Some parts of the country, however, are focusing on water problems. As these governmental entities work to repair, upgrade, and expand water infrastructure regionally, thousands of contracting opportunities are emerging.
Over the next four years, Sarasota County plans to spend $500 million on utility improvements. The county’s largest wastewater plant, Bee Ridge Water Reclamation Facility, will be upgraded to advanced wastewater treatment standards. Design plans for the facility’s expansion are being finalized. The county also will update its reuse and water systems. Work is scheduled to begin early in 2021 on a number of projects related to water infrastructure.

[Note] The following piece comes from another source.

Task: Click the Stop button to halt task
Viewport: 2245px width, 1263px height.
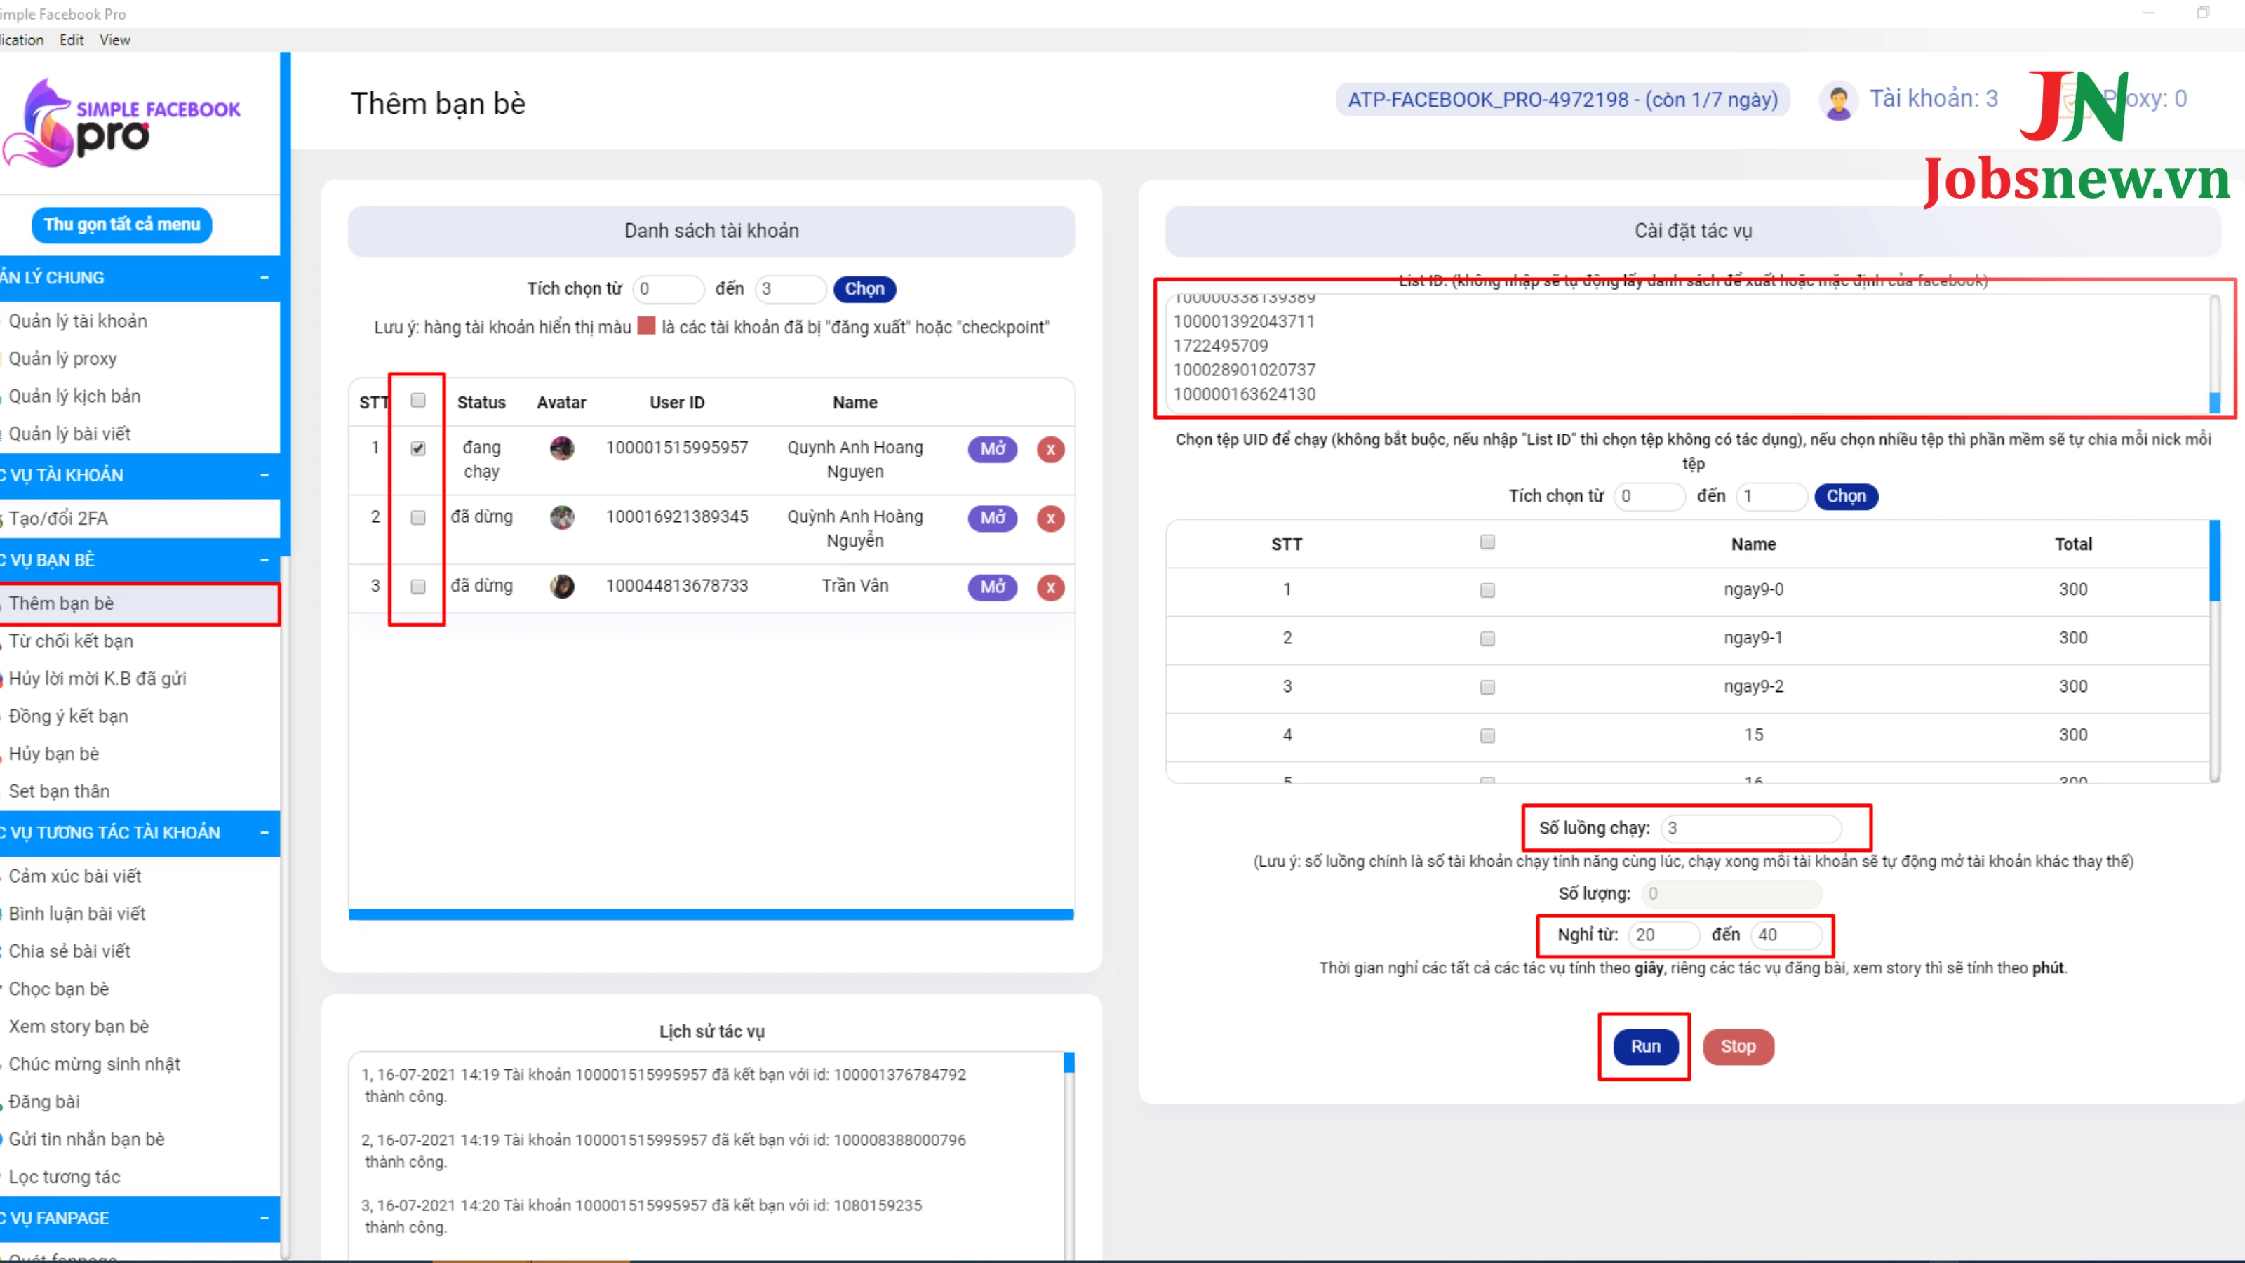Action: click(1736, 1045)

The Northwest Florida Water Management District’s $89.6 million 2020-2021 budget contains plans for many water projects. Some that are outlined include $51.6 million for water plant restorations associated with various waterways, $8.1 million for other watershed restorations, $7.7 million for water supply and resource development, $4 million for Hurricane Michael recovery efforts, and $2.1 million for data collection projects.
The Rainbow Municipal Water District has announced it will spend $3.4 million in the spring of 2021 on a transmission pipeline expansion. Additionally, the water district will spend another $1 million to replace or rehabilitate approximately 1,600 feet of pipelines. In 2023, the water district has budgeted $1.3 million on district-wide upgrades to supervisory controls, data acquisition controls, and communications equipment. Construction of a new headquarters facility also is included in the plans.

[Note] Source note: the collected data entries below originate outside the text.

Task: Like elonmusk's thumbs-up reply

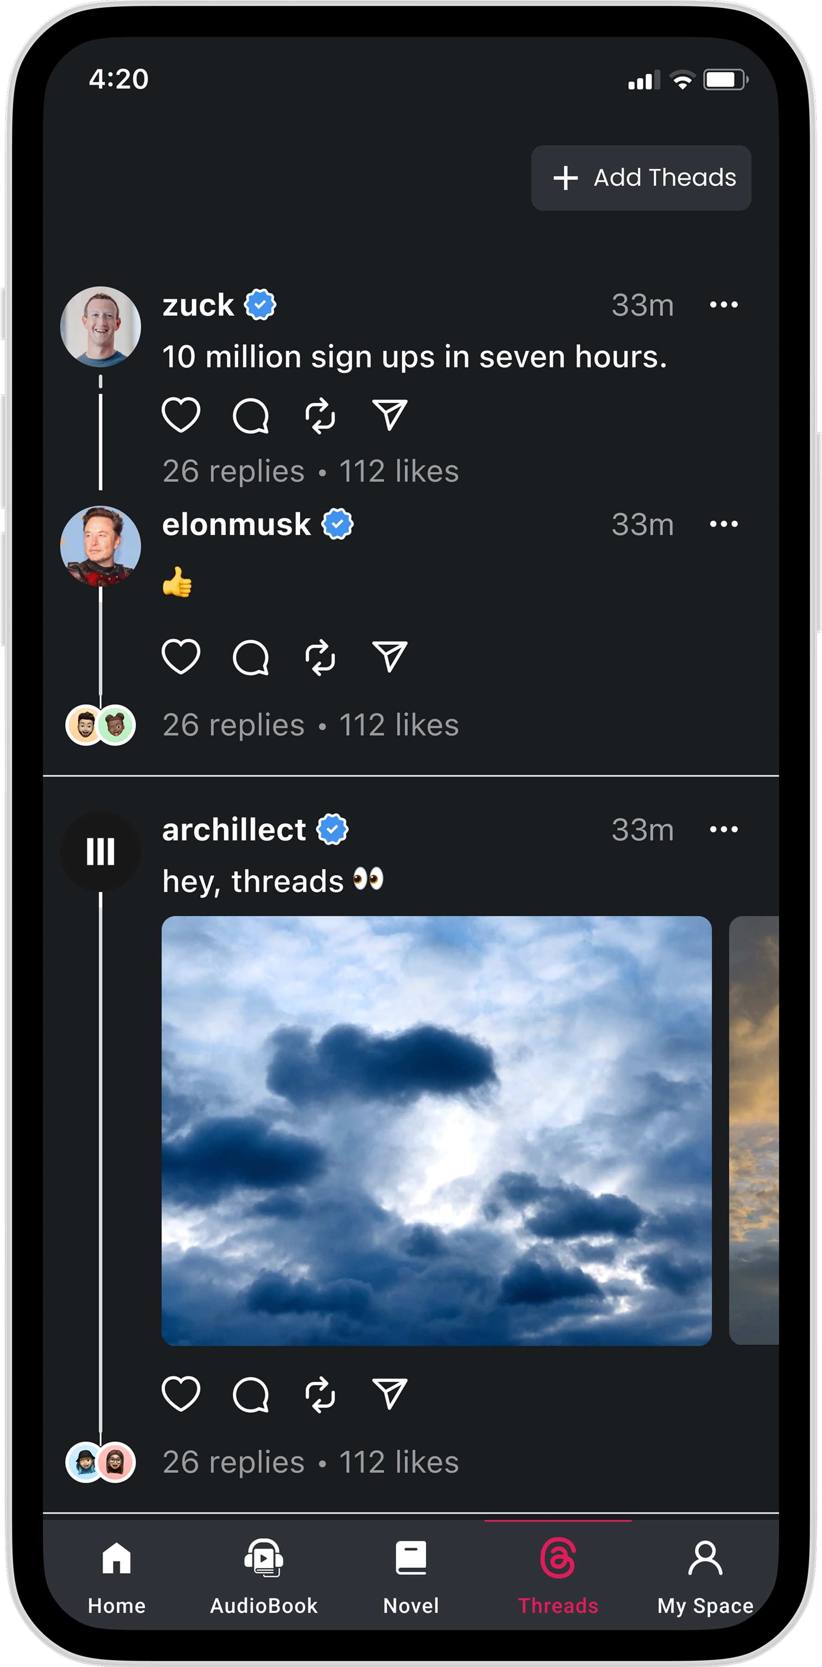Action: (180, 657)
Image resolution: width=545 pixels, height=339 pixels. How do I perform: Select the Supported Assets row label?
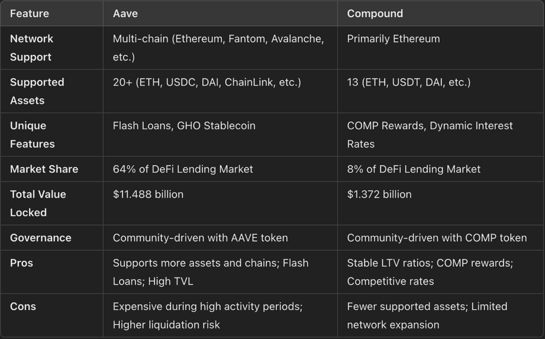pyautogui.click(x=37, y=91)
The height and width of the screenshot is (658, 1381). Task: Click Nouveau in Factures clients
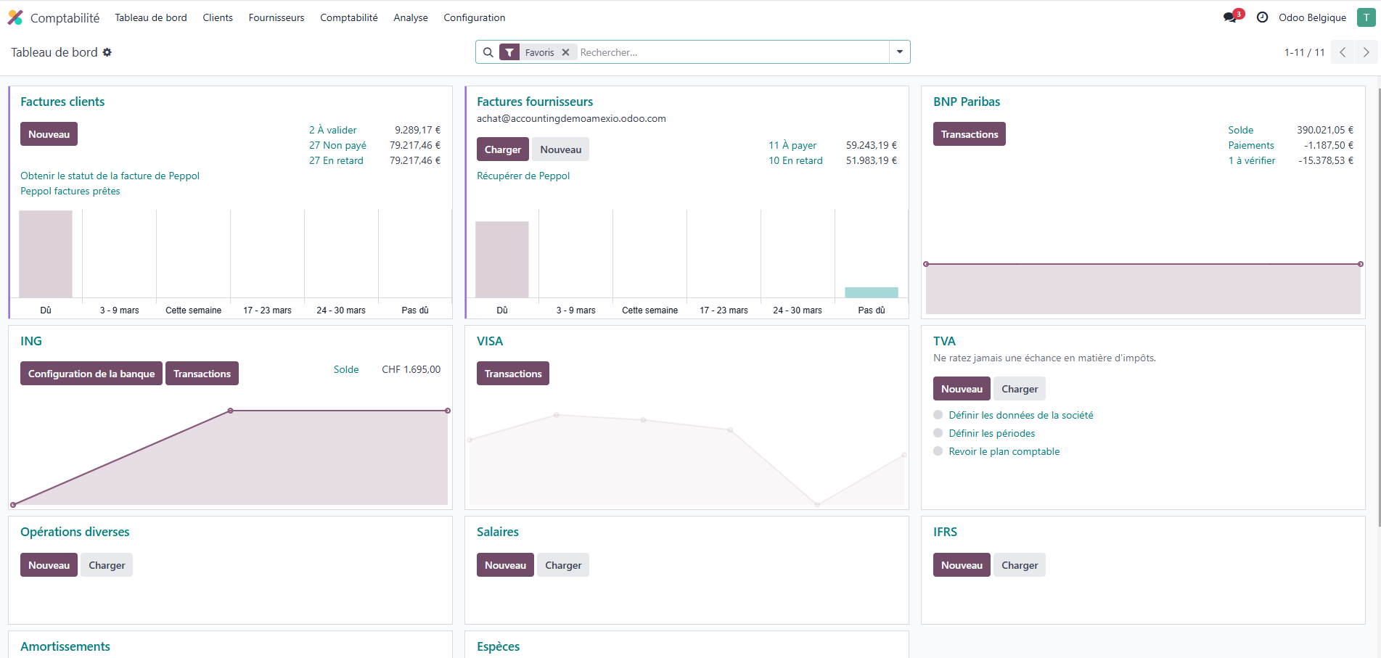tap(49, 134)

The North Texas Municipal Water District budget for 2020-2021 has a planned spending total of $570.2 million. Projects outlined in the document include $16 million to $25 million for meter vault improvements and various types of new equipment. An additional $26 million to $50 million will be spent on construction of a pump station and a ground storage tank. Another $50 million is budgeted for the phased transition of four water treatment plants.
The Southern Nevada Water Authority in November adopted projects with anticipated costs of more than $3 billion. Almost $1.6 billion is allocated for a new pipeline that will stretch 24 miles, two new pumping stations, and other projects. Additionally, other planned projects include new options for transporting wastewater.

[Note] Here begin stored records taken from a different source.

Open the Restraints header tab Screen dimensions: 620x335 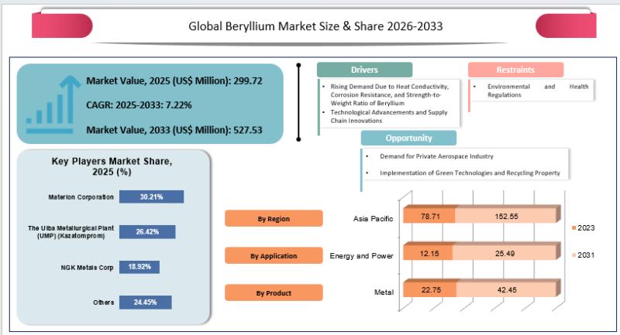(x=511, y=70)
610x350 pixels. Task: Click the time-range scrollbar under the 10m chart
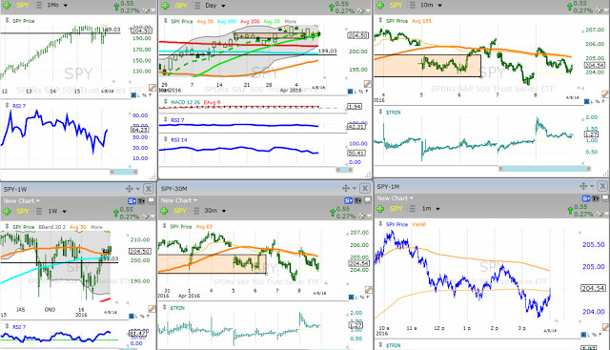[x=544, y=169]
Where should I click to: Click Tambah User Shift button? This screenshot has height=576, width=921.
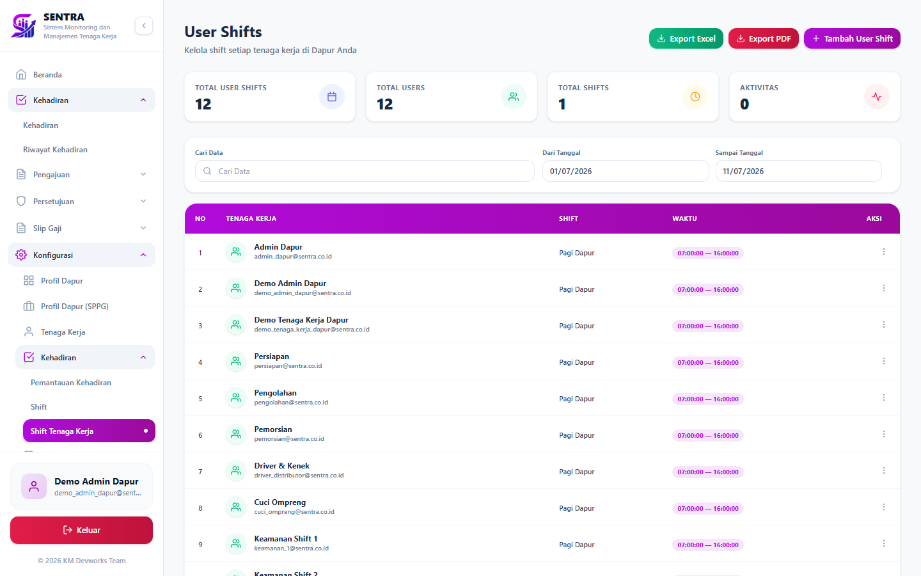pyautogui.click(x=852, y=38)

In its current budget, the Portland Water District has a four-year capital plan that includes a $750,000 update of its Comprehensive Infrastructure Asset Management Plan, and an Asset Management Plan for all water and wastewater critical assets. In future years, construction of a 7 million-gallon reservoir at a cost of $6.6 million is planned, and approximately $3.6 million will be spent on transmission mains, pumps, and another water tank. Approximately $7 million each year is earmarked for upgrades and renewals of various parts of the system.
The city of Winston-Salem will begin work on the planning, design, and construction of a $15 million wastewater treatment plant and a nutrient removal upgrade. These improvements are necessary for compliance with effluent nutrient limits implemented by the North Carolina Department of Environmental Quality.
The city of Worthington approved a capital improvement budget for 2021 that outlined anticipated costs of $2.3 million for water projects, $4 million for wastewater projects, and $1.7 million for stormwater drainage initiatives.
The city of Rio Rancho is in the planning stage of a three-phase improvement project on Well Site 9, which serves as a reservoir and arsenic-removal facility. Enhancements include adding a security fence, drilling and equipping a new well, constructing a new 3 million-gallon steel reservoir tank, developing of an arsenic-treatment facility, and laying new water lines.
Water resources are one of the greatest public assets the country has, and water is a critical component of every aspect of economic prosperity. According to the underinvestment would lead to a cumulative $2.9 trillion decline in the gross domestic product by 2039.
Hopefully, this is the year Congress will pass an overdue infrastructure bill and if that happens, there will be many more contracting opportunities related to water infrastructure.